Figure 7. Alignments between WBD phytoplasma secreted proteins and published phytoplasma virulence factors.
Because phytoplasmas strictly live in plant phloem and insect hosts, they must adapt to diverse environments. Several proteins with similar functions were encoded in the WBD phytoplasma genome, including the two molecular chaperones DnaK and DnaJ. These two genes have been reported to be necessary for pathogen survival in the host cell, and knocking out the dnaK-dnaJ operon in Salmonella enterica serovar Typhimurium resulted in a mutant that could grow in culture but not in vivo and was unable to colonize mice [38]. In addition, a cold shock protein encoded by cspC and an hsp20 family protein encoded by ibpA may help WBD phytoplasma respond to several stresses.
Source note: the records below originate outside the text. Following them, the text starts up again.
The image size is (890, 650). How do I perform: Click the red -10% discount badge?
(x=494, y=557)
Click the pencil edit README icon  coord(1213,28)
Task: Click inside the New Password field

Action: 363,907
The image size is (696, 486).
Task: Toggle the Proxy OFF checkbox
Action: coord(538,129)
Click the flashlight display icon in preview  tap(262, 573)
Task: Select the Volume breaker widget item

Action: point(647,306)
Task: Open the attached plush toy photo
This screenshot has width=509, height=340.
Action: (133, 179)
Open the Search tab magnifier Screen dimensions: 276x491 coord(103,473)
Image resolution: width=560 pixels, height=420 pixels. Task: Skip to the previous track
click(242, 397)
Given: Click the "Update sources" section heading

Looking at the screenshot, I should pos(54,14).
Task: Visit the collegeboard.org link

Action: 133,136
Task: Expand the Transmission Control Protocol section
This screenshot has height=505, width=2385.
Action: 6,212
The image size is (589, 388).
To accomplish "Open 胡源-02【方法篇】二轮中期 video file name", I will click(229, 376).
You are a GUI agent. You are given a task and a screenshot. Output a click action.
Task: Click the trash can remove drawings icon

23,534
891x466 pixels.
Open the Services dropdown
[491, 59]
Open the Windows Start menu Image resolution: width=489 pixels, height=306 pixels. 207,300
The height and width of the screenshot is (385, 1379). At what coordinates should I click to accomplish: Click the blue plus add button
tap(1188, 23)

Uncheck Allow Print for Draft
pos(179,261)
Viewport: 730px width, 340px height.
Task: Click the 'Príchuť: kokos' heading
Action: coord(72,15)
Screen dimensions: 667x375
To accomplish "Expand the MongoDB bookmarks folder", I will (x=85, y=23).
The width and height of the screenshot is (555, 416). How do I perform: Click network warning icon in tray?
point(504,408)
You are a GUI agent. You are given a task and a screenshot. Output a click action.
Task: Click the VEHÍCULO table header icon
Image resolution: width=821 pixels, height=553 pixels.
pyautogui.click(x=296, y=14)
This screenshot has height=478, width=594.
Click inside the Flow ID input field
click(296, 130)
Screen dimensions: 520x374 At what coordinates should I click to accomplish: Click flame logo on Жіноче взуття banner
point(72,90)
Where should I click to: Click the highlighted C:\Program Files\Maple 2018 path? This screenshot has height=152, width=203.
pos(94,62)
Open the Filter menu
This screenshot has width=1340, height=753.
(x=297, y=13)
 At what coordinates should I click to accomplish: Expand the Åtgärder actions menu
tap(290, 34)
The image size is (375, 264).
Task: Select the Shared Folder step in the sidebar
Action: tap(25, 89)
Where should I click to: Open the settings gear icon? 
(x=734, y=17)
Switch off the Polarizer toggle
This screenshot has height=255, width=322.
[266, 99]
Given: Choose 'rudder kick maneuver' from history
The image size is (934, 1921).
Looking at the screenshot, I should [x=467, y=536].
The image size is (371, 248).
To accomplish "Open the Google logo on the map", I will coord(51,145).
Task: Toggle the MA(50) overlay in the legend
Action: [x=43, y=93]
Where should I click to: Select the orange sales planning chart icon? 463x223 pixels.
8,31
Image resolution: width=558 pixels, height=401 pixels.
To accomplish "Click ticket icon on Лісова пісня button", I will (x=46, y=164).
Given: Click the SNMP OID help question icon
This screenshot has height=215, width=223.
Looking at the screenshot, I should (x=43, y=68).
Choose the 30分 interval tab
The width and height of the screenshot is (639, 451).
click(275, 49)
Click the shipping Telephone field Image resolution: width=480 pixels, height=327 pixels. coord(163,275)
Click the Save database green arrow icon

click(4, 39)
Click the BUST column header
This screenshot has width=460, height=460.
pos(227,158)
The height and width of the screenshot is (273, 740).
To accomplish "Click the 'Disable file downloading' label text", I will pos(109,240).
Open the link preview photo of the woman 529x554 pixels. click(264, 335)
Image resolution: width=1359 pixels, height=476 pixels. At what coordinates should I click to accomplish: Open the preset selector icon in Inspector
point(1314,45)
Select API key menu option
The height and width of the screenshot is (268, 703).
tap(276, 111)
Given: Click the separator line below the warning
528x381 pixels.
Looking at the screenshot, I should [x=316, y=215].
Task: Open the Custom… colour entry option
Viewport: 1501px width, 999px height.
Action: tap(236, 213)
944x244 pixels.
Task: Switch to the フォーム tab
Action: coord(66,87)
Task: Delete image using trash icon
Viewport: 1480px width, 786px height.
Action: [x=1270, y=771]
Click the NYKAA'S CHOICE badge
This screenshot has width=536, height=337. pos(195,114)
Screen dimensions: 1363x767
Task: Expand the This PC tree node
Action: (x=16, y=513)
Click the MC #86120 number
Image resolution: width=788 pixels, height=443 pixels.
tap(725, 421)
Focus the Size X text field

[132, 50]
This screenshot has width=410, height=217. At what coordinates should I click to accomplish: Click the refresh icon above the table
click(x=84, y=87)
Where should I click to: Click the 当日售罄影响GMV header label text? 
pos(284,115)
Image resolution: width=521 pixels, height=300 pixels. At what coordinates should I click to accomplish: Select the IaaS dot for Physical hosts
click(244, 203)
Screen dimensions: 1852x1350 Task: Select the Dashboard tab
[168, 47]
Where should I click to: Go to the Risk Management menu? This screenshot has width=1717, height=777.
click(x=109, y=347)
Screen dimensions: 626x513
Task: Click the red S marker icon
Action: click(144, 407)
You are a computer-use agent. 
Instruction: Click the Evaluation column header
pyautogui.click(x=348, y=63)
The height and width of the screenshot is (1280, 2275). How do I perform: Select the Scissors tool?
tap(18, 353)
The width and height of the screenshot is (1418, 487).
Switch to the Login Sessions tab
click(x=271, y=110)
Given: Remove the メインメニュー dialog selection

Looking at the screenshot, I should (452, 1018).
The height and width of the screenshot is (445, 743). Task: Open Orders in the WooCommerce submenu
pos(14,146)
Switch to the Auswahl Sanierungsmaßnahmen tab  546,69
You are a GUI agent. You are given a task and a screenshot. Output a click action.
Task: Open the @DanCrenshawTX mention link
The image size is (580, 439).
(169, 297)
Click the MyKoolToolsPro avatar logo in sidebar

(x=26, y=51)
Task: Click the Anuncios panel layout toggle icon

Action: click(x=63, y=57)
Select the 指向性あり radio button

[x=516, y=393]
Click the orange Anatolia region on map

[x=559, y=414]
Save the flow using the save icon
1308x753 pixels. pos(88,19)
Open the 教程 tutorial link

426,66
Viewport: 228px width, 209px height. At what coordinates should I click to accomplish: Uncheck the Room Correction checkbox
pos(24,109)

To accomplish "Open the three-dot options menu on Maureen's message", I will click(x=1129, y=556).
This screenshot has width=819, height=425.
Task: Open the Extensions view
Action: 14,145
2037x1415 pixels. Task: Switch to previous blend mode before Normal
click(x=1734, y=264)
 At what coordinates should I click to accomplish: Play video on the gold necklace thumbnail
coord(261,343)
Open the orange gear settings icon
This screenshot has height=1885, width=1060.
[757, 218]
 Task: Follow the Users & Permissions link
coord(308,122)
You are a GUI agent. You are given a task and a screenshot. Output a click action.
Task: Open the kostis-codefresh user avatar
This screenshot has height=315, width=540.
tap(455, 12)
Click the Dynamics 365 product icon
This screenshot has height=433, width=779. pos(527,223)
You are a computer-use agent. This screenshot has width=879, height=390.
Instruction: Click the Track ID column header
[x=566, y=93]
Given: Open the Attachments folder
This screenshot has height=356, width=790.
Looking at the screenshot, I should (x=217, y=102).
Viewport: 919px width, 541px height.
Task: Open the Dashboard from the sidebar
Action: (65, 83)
It has been reported that arsenate salt and some antibiotics, such as ampicillin, rifampicin and tetracycline, can induce the cspC promoter [39]. Hsp20 was induced in response to severe heat shock regimens and by osmotic shock in Bifidobacterium breve UCC2003 [40]. In addition to the hsp20 protein, the large-conductance mechanosensitive channel (MscL) protein, which may help WBD phytoplasma adapt to changes in the osmotic pressure between plant and insect cells, was identified. MscL has been found in bacteria, archaea, fungi and higher plants, where it is involved in the defense against osmotic shock [41]. In addition, a Mn-type SOD protein was encoded by the sodA gene in the WBD phytoplasma genome. This protein may play an important role in the degradation of reactive oxygen species (ROS) produced in the plant during phytoplasma infection [42]. The identification of these proteins suggests that WBD phytoplasma has several mechanisms that allow it to adapt to complex environments.
Supporting Information
Real-time PCR quantification of WBD phytoplasma chromosomal DNA in WGA production.
(TIFF)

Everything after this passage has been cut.